Here’s the paradox: lower house prices help buyers, but they also shrink the profit margins builders need to justify new construction. To fix this, experts say we must drive building costs even lower—beyond what prices have dropped. Some help comes naturally—land values decline during market slowdowns. But a lot of costs, like materials, trades, and taxes, don’t fall so easily. And skimping on wages isn’t the answer.

A major fix could come from cutting taxes and fees on new builds. Municipal “development charges” add hundreds of thousands to each house, pushing costs up. Toronto, for its part, received federal funds for zoning changes—like allowing sixplexes—but hasn’t acted on those changes. That’s a big missed chance to make building new homes cheaper.

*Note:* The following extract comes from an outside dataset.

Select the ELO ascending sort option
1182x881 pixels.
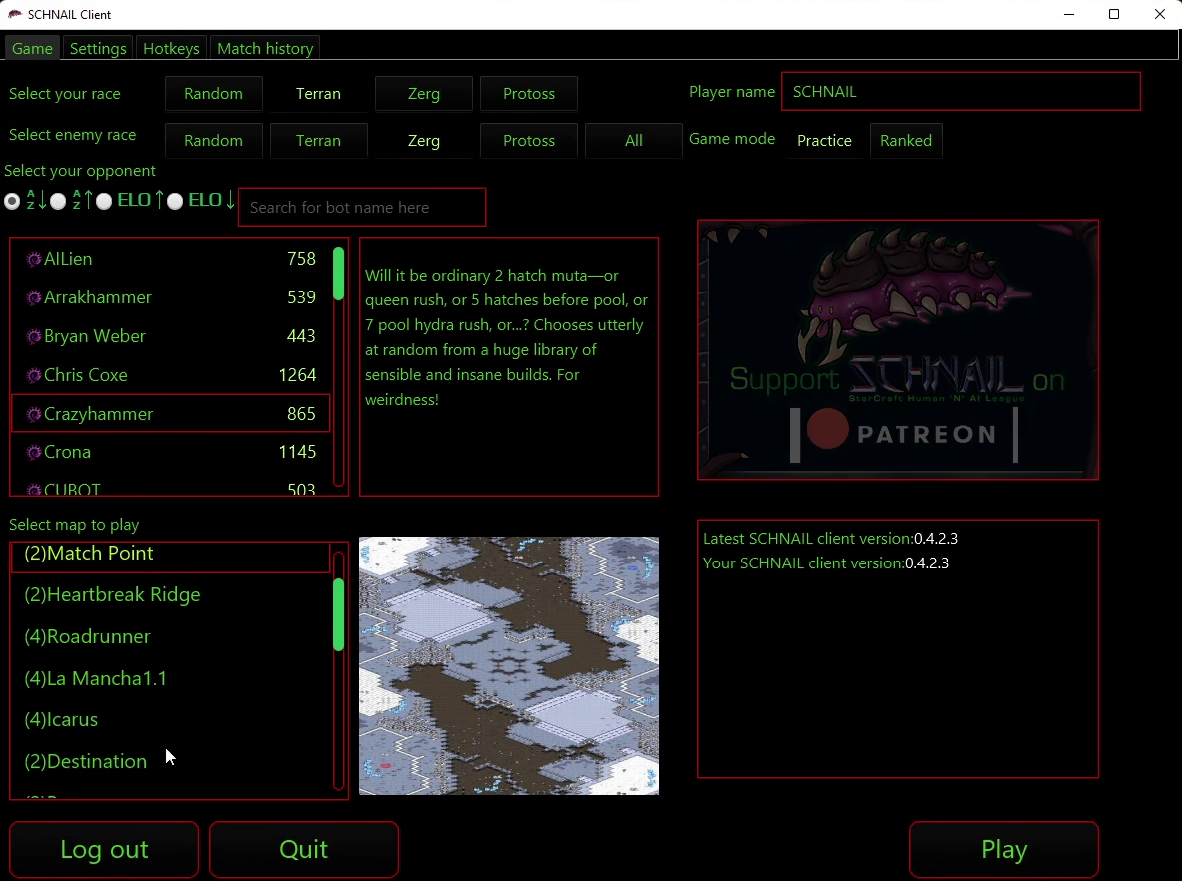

Another lever is the Harmonized Sales Tax (HST) on new homes—13 percent tacked onto newly built units but not existing ones. Rebate programs exist but haven’t kept pace with inflation; they only apply to homes under outdated price limits. Expanding those rebates to match today’s prices would lower costs for builders and buyers—without pumping up old-home market demand.

In short, the crash could unlock opportunity—but only if Toronto tackles two big issues: zoning and upfront costs. That means approving missing-middle housing (like duplexes and sixplexes) and cutting fees and taxes on new builds. Without these steps, falling prices will just freeze construction—and Toronto will miss a moment that could finally ease its chronic housing crisis.